District 58’s elementary classroom teachers immersed themselves in science during Monday’s professional learning session! It was an especially engaging session for first grade teachers. They gathered at the Longfellow Center board room, surrounding what appeared, at first glance, to be a giant inflatable gray igloo or a quirky FunFlatable.
But, alas, there was much more than meets the eye! The giant structure was, in fact, a StarLab!
“A StarLab is an inflatable, portable planetarium that allows students to study the stars, constellations, planets and more in an authentic simulation,” said Assistant Superintendent for Curriculum and Instruction Justin Sisul.
More than 15 years ago, some District 58 teachers rented a StarLab from the Regional Office of Education for various classroom science units. As science curricula evolved and grew more structured, teachers found there wasn’t quite a place for StarLab within the curriculum, and it was phased out. That is, until this year.
First grade teachers Heather Richards and Laura Novotny serve on the District’s STEM Committee. As they delved into the District’s new science curriculum, TCI: Bringing Science Alive, they were delighted to discover that it incorporated a unit on stars and the planets.
“I remember using StarLab years ago to support science, and it was a great experience!” said Mrs. Novotny. “StarLab aligns perfectly with the new first grade night sky unit standards, so Mrs. Richards and I recommended District 58 begin using it. We were thrilled to make this new connection to such a valuable resource that was already available in our district!”
During Monday’s professional learning session, first grade teachers reviewed a consistent StarLab lesson plan that they could all present to their students. The teachers then entered the StarLab for their own simulated star experience. They watched in awe, as Mrs. Richards and Mrs. Novotny led them on a tour of the constellations.
“It was fun to identify Orion, the Big Dipper, Polaris and other stars and constellations together,” Mrs. Richards said.
The teachers also problem-solved together. One teacher commented that in the complete darkness of the StarLab, it would be impossible for a teacher to read the lesson, and she was concerned that she might miss an important constellation or other teaching objective. Megan Ryder, an instructional coach, offered to create a sound recording of the lesson in advance that could be played during each StarLab session. This would ensure all first grade students would hear the same lesson, and allow first grade teachers to focus their attention on pointing out each constellation as it was introduced. Another teacher recommended teachers download and use the StarView app. With this app, users can point their phones at the stars and the phone will point out the constellations.
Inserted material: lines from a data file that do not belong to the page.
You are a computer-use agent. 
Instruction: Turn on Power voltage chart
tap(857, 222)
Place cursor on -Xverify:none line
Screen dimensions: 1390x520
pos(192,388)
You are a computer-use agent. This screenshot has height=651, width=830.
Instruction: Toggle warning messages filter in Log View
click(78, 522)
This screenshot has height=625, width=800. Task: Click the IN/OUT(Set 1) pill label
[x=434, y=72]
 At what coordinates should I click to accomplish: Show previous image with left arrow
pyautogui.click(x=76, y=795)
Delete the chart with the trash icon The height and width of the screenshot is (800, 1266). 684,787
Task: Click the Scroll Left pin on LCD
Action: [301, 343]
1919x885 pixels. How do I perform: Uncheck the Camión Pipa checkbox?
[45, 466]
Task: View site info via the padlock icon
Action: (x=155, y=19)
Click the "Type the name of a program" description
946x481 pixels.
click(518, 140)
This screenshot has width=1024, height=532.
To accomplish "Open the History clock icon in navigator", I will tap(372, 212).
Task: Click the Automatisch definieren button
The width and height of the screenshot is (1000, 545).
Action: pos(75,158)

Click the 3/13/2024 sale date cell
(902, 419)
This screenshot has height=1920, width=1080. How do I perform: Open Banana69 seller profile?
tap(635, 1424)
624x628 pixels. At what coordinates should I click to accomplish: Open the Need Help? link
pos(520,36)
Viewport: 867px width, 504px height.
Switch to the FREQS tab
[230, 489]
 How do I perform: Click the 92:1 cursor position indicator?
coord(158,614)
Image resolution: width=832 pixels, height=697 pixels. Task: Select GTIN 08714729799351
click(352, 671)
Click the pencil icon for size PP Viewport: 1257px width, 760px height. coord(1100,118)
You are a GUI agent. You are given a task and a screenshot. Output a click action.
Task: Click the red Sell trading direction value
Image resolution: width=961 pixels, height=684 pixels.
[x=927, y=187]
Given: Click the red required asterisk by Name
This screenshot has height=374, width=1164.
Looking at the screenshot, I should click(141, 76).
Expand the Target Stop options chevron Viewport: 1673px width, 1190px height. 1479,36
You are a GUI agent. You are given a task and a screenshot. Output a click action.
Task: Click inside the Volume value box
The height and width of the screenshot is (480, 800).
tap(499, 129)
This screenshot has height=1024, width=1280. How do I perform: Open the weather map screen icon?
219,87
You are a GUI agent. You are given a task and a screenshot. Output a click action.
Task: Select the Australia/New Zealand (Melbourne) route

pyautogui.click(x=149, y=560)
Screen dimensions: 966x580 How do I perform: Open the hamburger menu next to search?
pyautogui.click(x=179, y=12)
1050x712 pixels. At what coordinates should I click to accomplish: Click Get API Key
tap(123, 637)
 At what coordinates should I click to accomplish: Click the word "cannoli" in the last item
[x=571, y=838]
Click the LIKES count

“We appreciated the opportunity to gather all first grade teachers together for the StarLab simulation,” Mrs. Richards said. “By working together, the teachers not only shared the same experience, they also brainstormed ways to enhance their StarLab lessons together. This collaboration yielded a lot of great ideas that wouldn’t have been possible otherwise!”
The StarLab will visit each District 58 elementary school for two days in January and February. Each first grade class will enjoy two half-hour lessons inside the StarLab. Enjoy!